Джози опомнилась не сразу, разнеженная утонченными ласками. Но потом остановила его. И глядя снизу в глаза, выражения которых ей было не прочесть из-за свечных бликов на его очках, сказала:
– Ричард, что вы делаете?
– Вообще-то я планирую заняться с вами любовью.
– И вы не станете меня привязывать? Не будете делать мне больно?
– Нет, сегодня – только нежность.
– Ах, Ричард, так нельзя. Вы – реальность, не смейте становиться мечтой.
Он отстранился, сел и горестно рассмеялся…
Глава 5. Твой безрадостный высохший сад
Графство Нортамберленд, замок Глоум-Хилл, 1875 год
– Постарайся ему понравиться.
Пол помог своей невесте выйти из экипажа. На Мифэнви был дорожный костюм из терракотовой тафты и изящная шляпка с вуалеткой. Выглядела она просто прелестно.
– Я – ему?
– Да, брат – вся моя семья.
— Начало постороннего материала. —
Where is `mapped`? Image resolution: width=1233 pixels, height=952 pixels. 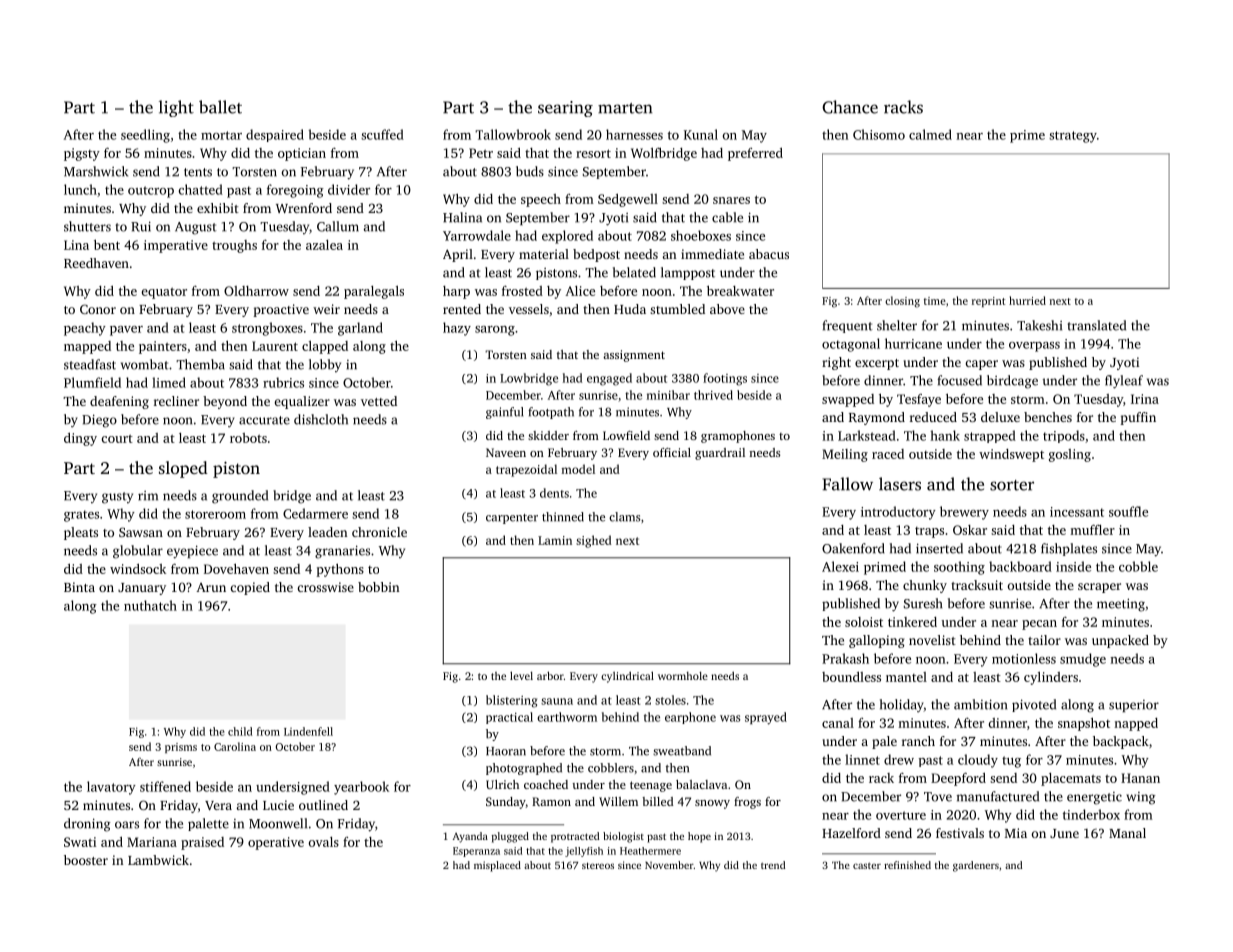
mapped is located at coordinates (87, 347).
А я – его. Правда, скоро у меня будешь ты… Он слегка специфический, но в целом – самый замечательный старший брат на земле, как бы ни старался выглядеть бирюком. Он обязательно понравится тебе. Поэтому, я прошу, постарайся понравиться ему.
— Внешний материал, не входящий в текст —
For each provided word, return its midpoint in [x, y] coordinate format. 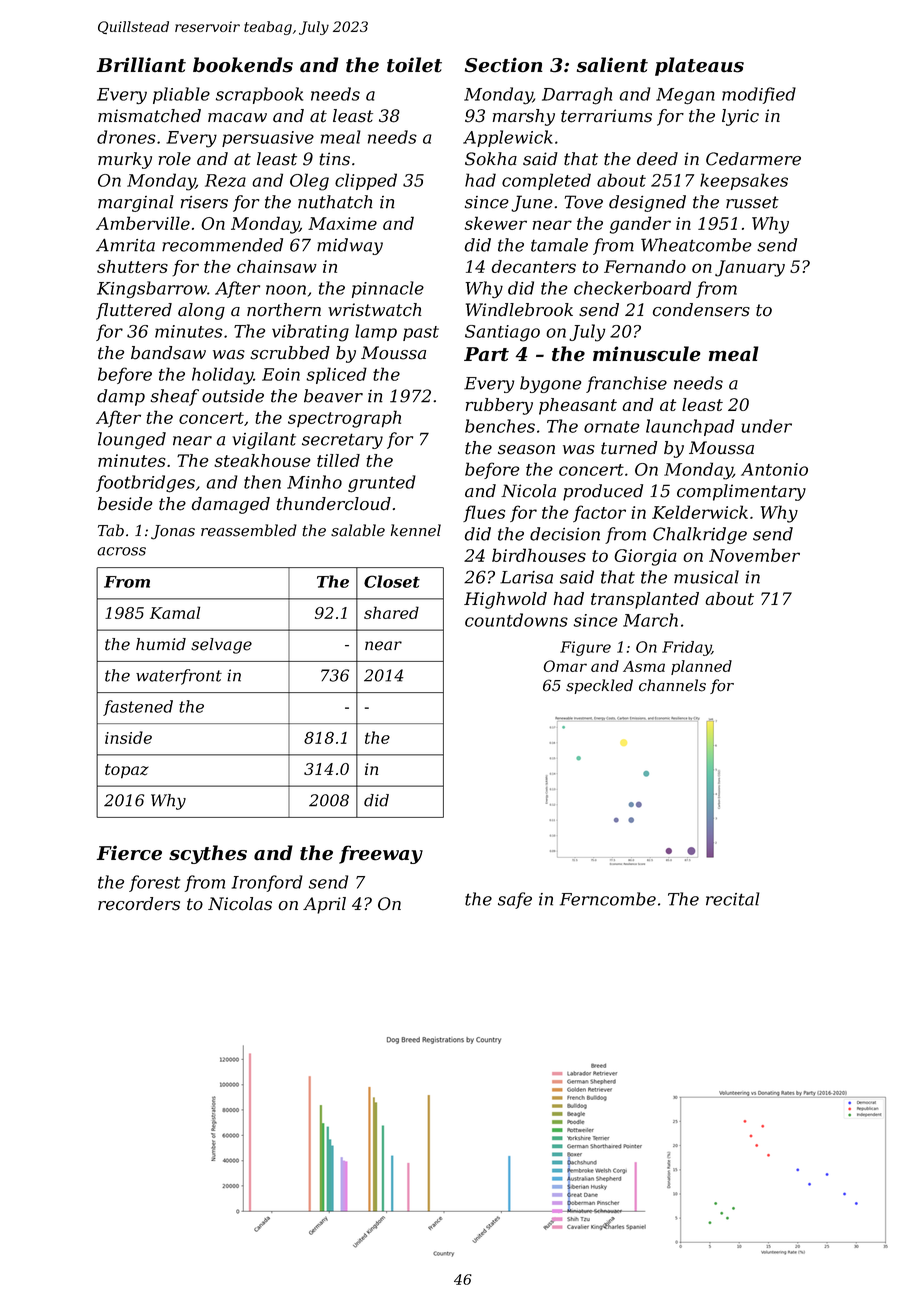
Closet [392, 581]
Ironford [267, 883]
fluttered [134, 311]
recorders [139, 904]
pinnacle [388, 289]
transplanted [645, 600]
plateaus [699, 66]
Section [504, 65]
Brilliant [141, 65]
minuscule [647, 354]
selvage [221, 646]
Пол говорил все это, увлекая ее вслед за собой по довольно-таки крутой тропинке. Мифэнви шла, глядя под ноги, поскольку весь путь был усеян мелкими камешками, которые так и норовили выскользнуть из-под каблучка. И, несмотря на то что Пол страховал ее, было несколько боязно. Наконец, когда они остановились на небольшой площадке, Мифэнви подняла голову вверх и только теперь рассмотрела Глоум-Хилл – мрачный и одинокий, замок будто нависал над этим миром, давил своей темной громадой.
– Разве у нас есть крылья, чтобы долететь туда? – сказала она.
– Крыльев у нас нет, но зато есть брат – гений инженерной мысли, – с этими словами Пол обнял ее одной рукой за талию, другой дернул какой-то невидимый доселе рычаг, и сверху что-то заскрежетало. – Смотри! – с истинно мальчишеским восторгом и гордостью проговорил он.
И Мифэнви с удивлением уставилась на этот своеобразный лифт.
– Похож на кухонный подъемник!
– Верно, – оживленно согласился Пол и помог ей забраться в него. – Теперь как можно крепче держись за меня и ни в коем случае не смотри вниз.
Она изо всех сил вцепилась в его серый дорожный сюртук, Пол обнял ее, будто укрывая от всех невзгод, взялся за шнурок, наподобие того, что используют для вызова слуг, кому-то позвонил, и агрегат медленно пополз вверх.
Чувство легкого трепета оттого, что ноги не ощущают твердой почвы, охватило Мифэнви. Было страшно и волнительно, как на сильно разогнавшихся качелях. И она лишь сильнее вжималась в тело своего спутника. Пол, крепко придерживая свою невесту, время от времени шептал ей что-нибудь успокоительное.